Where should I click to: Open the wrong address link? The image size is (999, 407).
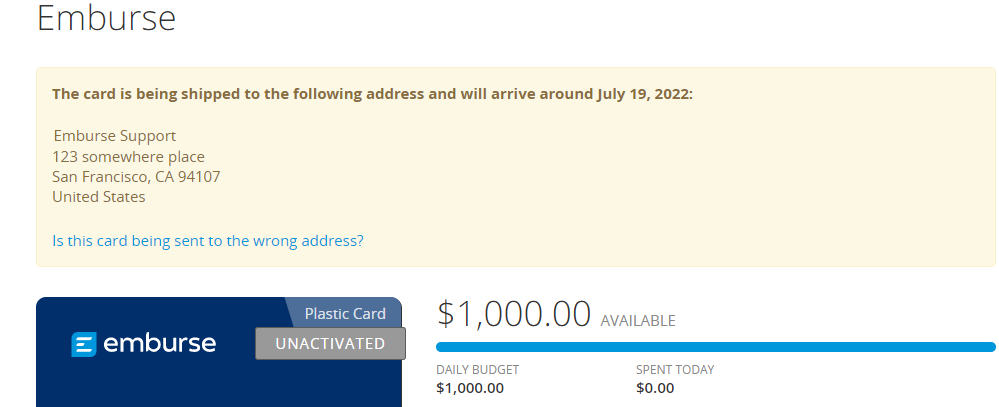click(x=207, y=241)
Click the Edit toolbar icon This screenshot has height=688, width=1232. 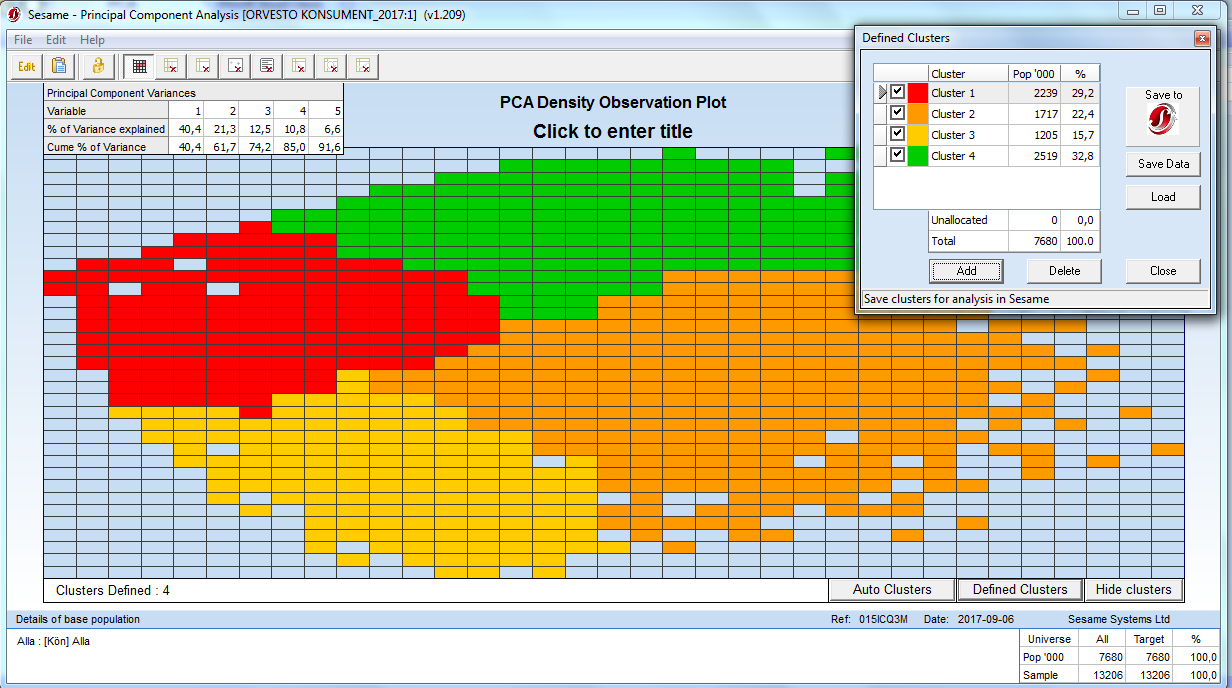coord(26,67)
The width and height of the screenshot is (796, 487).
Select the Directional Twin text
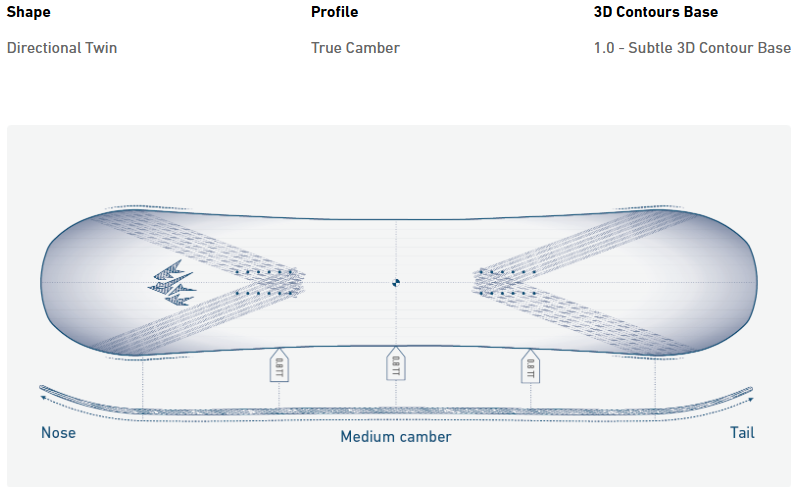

·····

Only the lines from the one containing "The width and" through the end of the listing above should be reproduced, exactly as they stand. Leave the pictures out.

The width and height of the screenshot is (796, 487).
Select the Directional Twin text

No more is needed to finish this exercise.